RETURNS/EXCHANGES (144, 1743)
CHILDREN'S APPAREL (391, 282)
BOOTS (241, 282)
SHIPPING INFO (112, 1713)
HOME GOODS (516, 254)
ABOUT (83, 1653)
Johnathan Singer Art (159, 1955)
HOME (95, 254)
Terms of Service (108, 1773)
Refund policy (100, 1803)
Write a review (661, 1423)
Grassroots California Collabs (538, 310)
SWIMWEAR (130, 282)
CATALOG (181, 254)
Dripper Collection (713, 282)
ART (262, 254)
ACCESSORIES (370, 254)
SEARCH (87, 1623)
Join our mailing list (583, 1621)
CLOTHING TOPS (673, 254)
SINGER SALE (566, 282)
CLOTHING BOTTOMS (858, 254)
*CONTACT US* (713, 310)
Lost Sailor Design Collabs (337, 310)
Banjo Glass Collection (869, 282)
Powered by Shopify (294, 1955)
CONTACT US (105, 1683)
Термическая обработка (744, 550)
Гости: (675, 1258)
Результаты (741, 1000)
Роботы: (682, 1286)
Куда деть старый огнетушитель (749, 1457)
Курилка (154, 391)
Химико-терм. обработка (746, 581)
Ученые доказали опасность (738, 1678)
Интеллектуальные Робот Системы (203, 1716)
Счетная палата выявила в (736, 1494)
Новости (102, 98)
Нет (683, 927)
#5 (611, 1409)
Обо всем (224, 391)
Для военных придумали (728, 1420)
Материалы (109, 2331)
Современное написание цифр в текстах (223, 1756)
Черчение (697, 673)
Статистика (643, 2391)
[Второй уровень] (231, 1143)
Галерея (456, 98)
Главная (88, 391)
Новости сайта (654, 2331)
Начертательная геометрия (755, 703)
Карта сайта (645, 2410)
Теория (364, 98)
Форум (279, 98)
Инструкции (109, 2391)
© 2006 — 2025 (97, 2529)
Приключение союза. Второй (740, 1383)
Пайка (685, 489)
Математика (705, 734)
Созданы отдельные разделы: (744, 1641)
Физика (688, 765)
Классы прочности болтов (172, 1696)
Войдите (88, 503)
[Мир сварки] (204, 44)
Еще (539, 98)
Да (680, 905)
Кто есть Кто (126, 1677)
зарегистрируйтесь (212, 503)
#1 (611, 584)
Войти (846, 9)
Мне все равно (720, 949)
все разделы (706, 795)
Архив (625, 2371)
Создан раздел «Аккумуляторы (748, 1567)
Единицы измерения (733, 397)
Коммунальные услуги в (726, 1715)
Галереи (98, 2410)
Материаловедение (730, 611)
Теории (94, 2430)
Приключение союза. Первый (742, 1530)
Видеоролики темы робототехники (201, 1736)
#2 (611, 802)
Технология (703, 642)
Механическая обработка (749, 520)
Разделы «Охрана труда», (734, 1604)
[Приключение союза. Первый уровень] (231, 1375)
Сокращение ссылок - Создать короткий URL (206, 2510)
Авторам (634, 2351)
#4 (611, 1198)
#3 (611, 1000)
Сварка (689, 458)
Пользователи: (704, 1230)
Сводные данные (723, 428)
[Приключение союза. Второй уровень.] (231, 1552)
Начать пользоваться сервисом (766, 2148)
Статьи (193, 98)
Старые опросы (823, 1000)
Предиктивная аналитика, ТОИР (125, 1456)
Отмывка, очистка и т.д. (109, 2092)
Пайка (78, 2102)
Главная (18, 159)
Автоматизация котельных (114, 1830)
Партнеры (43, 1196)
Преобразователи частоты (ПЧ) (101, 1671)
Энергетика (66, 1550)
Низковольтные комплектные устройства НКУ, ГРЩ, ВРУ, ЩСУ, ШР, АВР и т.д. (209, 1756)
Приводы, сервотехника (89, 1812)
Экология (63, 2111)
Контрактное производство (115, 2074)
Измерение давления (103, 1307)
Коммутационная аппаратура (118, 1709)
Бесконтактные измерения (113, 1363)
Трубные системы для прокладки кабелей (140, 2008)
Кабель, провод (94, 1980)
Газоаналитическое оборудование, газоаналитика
- - - - - - -
* **What needs to be done**
Bring together all lines in the records where the word "обработка" is found.

* **Response to the task**
Термическая обработка (744, 550)
Химико-терм. обработка (746, 581)
Механическая обработка (749, 520)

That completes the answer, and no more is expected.